Unifor emphasizes that despite journalistic efforts to expose wrongdoing, hold power to account and inform citizens, many media workers continue to face threats, legal intimidation, harassment and deadly attacks—often without any accountability for the perpetrators.
The union calls for several concrete changes to protect journalists, including:
- Crafting laws that specifically punish doxxing, online harassment, surveillance, and physical attacks on media workers.
- Ensuring law enforcement and judicial systems are funded and trained to respond swiftly to crimes against journalists.
- Extending protections and support to freelancers and contract media workers who often lack institutional safety nets.
- Recognizing the heightened risk faced by women, racialized, Indigenous, and 2SLGBTQIA+ journalists and developing tailored protections accordingly.
- Supporting local journalism infrastructure, acknowledging that weakening local news reduces watchdog capacity and erodes democratic accountability.
Unifor points out that the union itself offers resources such as the “Help Is Here” portal, which assists journalists facing harassment or threats—whether they are union members or freelancers.

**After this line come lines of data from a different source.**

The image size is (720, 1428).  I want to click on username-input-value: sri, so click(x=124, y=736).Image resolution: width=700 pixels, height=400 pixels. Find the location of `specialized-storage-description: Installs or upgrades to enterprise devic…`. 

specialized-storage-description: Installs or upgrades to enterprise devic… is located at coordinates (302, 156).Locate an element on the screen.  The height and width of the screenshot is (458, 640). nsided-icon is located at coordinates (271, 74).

In declaring journalism a “public good,” Unifor stresses that societies that tolerate attacks on the press without holding the attackers responsible risk losing transparency, accountability, and ultimately, democratic vitality.

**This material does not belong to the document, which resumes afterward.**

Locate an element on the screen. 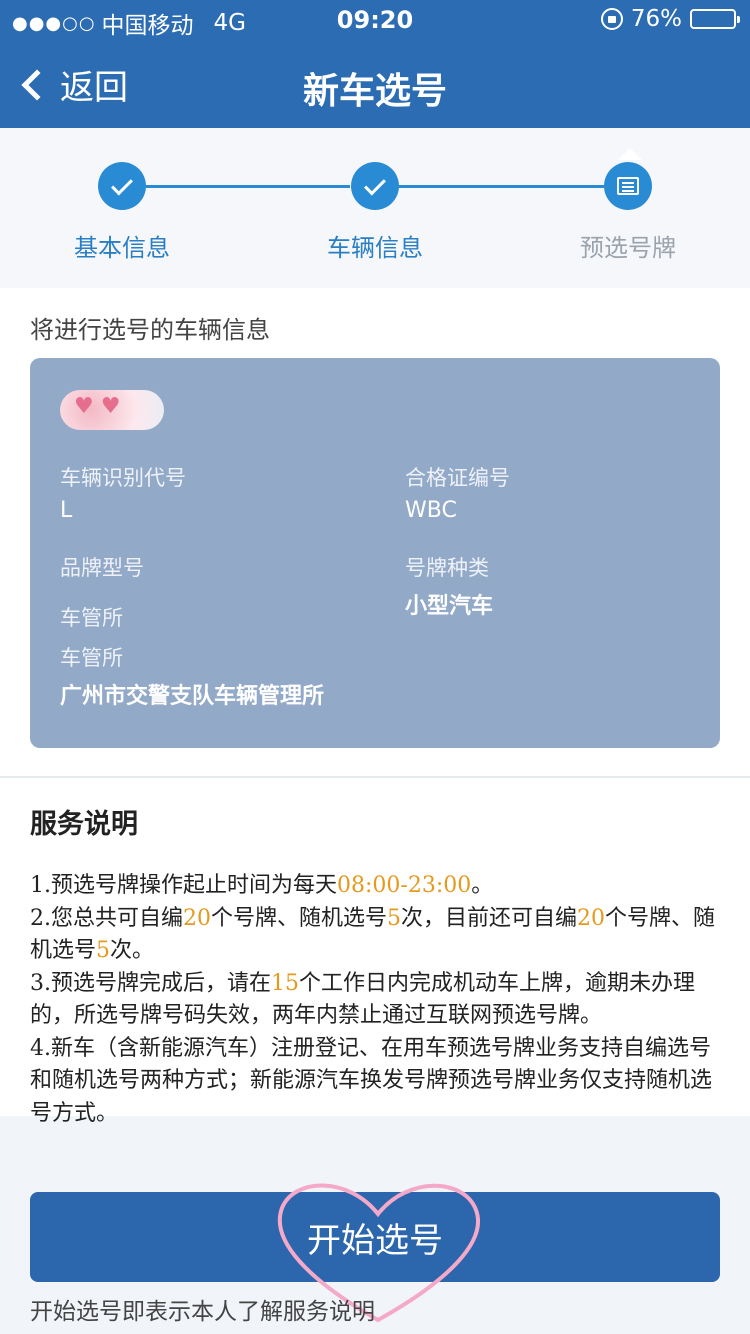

As the observance day approaches, Unifor’s message aligns with broader global efforts to end the cycle of violence and silence that too often greets crimes against media workers. It calls on governments, employers, and civil society to act—not just symbolically but with measurable reforms.
Unifor’s statement offers a clear reminder: the safety and freedom of journalists matter not only to media professionals themselves but to all citizens whose access to truth and accountability depends on a free press.